*TASK REQUIREMENTS*:
Without pictures, repeat the lines of the entries from the one containing "Tick the checkbox for the mulogin profile" through the last, both ends included, and nothing else.

*INFORMATION PROVIDED*:
☆ ☆ ☆ ☆ ☆

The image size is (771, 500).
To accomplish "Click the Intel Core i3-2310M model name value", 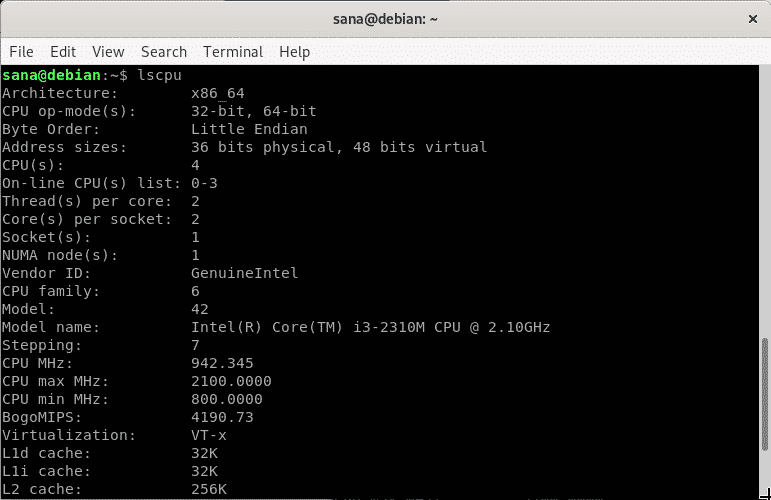I will [x=370, y=327].
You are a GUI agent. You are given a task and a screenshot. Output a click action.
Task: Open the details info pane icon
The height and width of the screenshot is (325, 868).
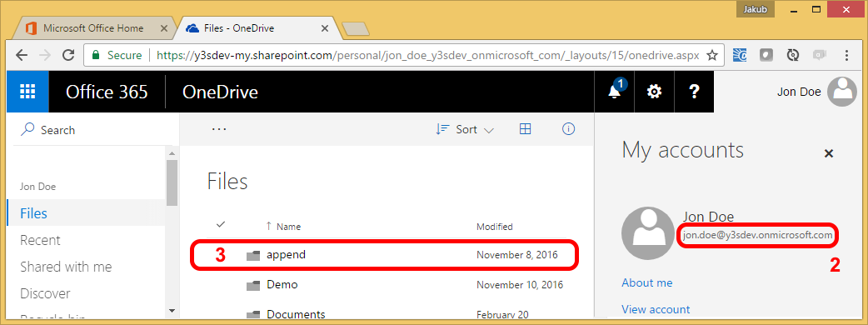[x=568, y=129]
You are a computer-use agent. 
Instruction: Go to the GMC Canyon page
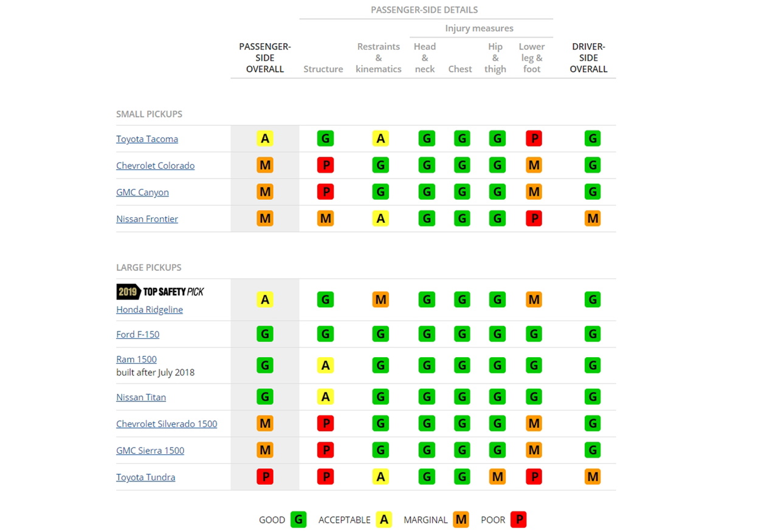(x=142, y=193)

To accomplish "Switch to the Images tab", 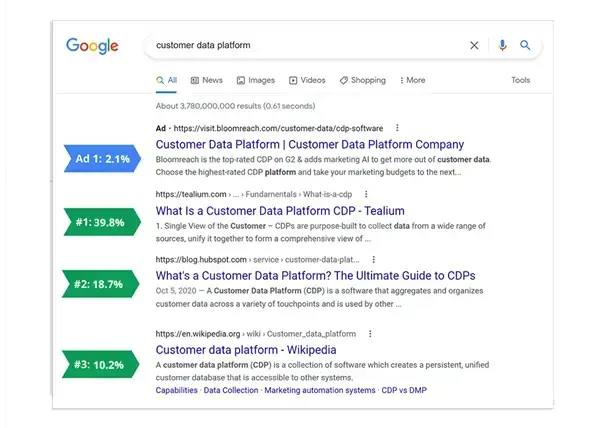I will pos(255,80).
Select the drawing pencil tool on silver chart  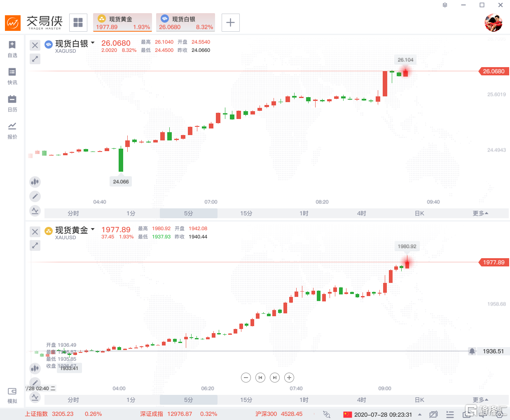coord(35,196)
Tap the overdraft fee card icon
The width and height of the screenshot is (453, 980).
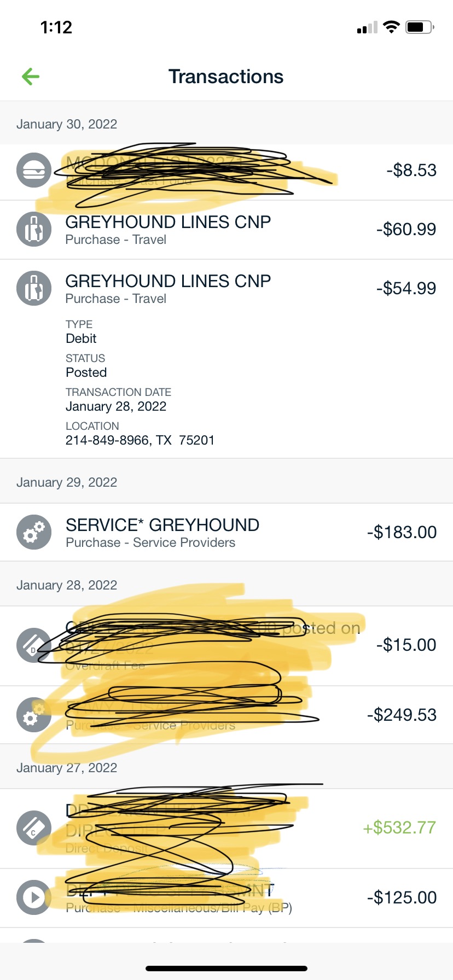click(34, 645)
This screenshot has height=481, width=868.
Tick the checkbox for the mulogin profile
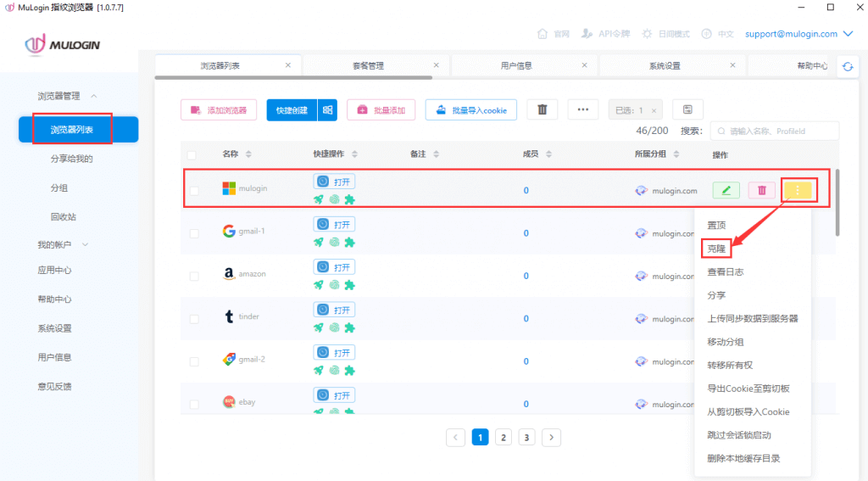coord(194,190)
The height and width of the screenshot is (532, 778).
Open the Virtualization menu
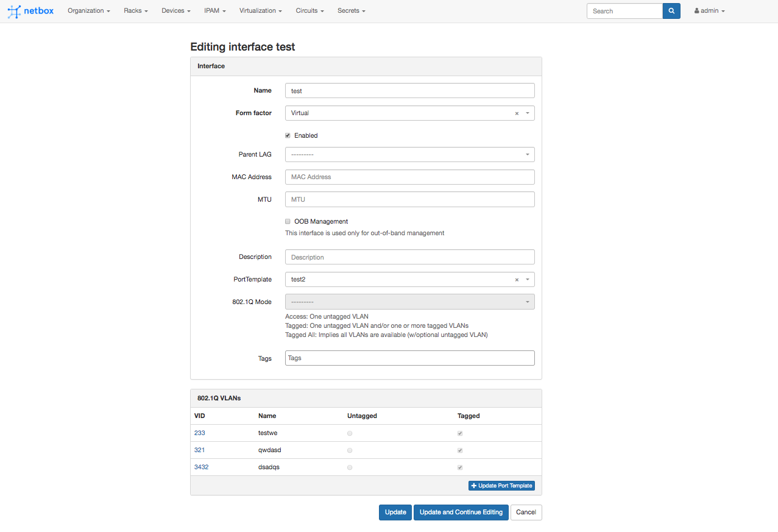(x=260, y=11)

☆ ☆ ☆ ☆ ☆

*ANSWER TO THIS PROBLEM*:
Tick the checkbox for the mulogin profile
coord(194,190)
The height and width of the screenshot is (532, 778).
Open the Virtualization menu
(x=260, y=11)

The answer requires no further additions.